Am I Eligible For Workers’ Compensation As A Delivery Driver?
With rare exceptions, employers in the state of Florida are required to provide workers’ compensation for most of their employees. As long as the worker’s injury occurred on the job, within the ‘scope’ of their employment, and the injury was properly reported within the required time limit, the employee is generally entitled to medical benefits. However, employees who do not work traditional jobs – those who are ‘gig’ workers or independent contractors, such as delivery drivers – may have a slightly more complex situation on their hands in the event of an injury.
At Work Or “On Employer’s Business”
If you work as a delivery driver, you likely spend quite a lot of time off your employer’s premises even though you are still ‘at work.’ This does not mean that you cannot file for workers’ compensation, though; rather, you are considered to be engaged in your employer’s business, and thus still acting within the ‘scope’ of your work. The only time that this is not true is if you engage in what is known as a ‘frolic;’ essentially, a significant side trip. If you stop at home while on a delivery and hurt yourself slipping in your own apartment, your employer is not liable for your injuries.
The most common work-related injury for a delivery driver will be an auto accident, either as a single vehicle, or involving a third party’s vehicle. If no third party is involved in your accident, you can still file a workers’ compensation claim against your employer, but these claims can be difficult to make stick simply because sometimes, they wind up being your own word against your employer’s. If a third party is involved, however, the case can become complex because of Florida state law on workplace injuries.
Workers’ compensation benefits exist as a bargain between an employer and employee – in exchange for no-fault benefits, an employee gives up the right to sue their employer over a work injury unless there is evidence of gross negligence. Workers’ compensation is the exclusive remedy. However, no such ‘bargain’ exists with third parties; in other words, if you are involved in an accident with a third party, you have the right to file suit against them for your injuries.

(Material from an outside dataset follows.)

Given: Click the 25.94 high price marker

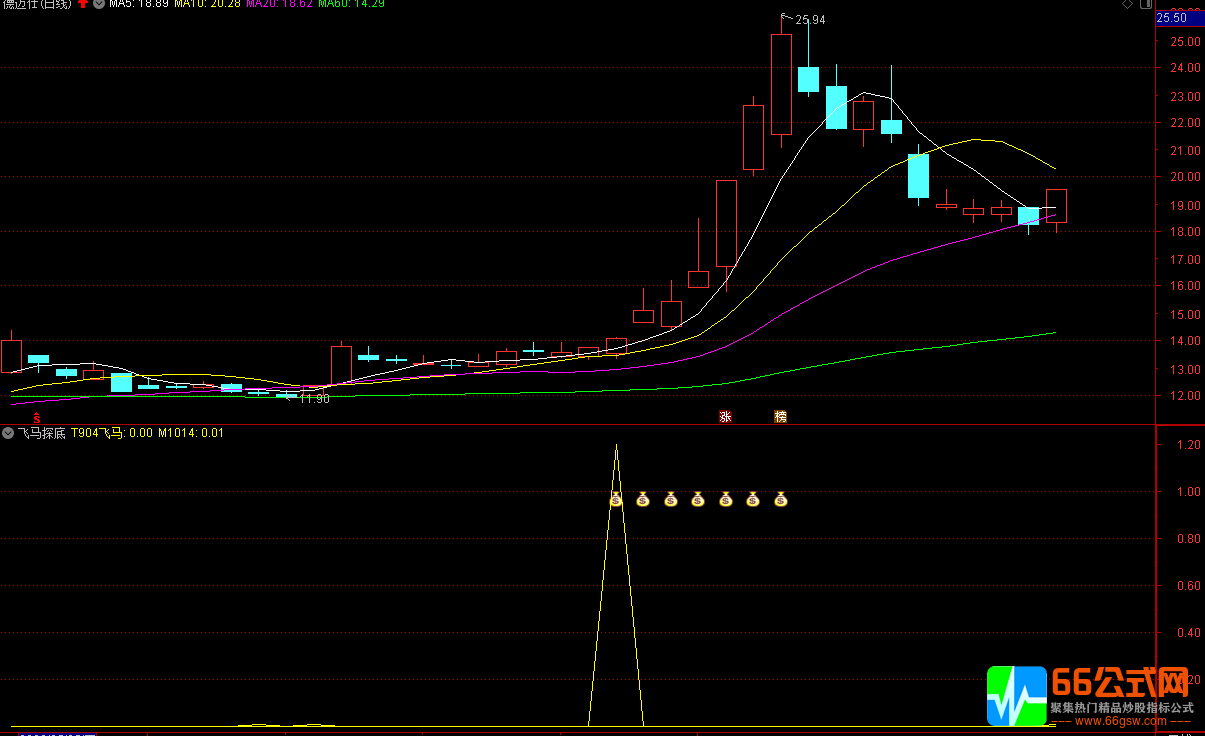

The complexity comes about because it is very likely that you will apply for – and receive – workers’ compensation benefits before the conclusion of a lawsuit. In most cases, what will happen in this situation is that you will be required to pay back any benefit costs to your employer if you win a money judgment against the third party. This is known as subrogation, and while it does not always occur, it is commonly required by Florida employers.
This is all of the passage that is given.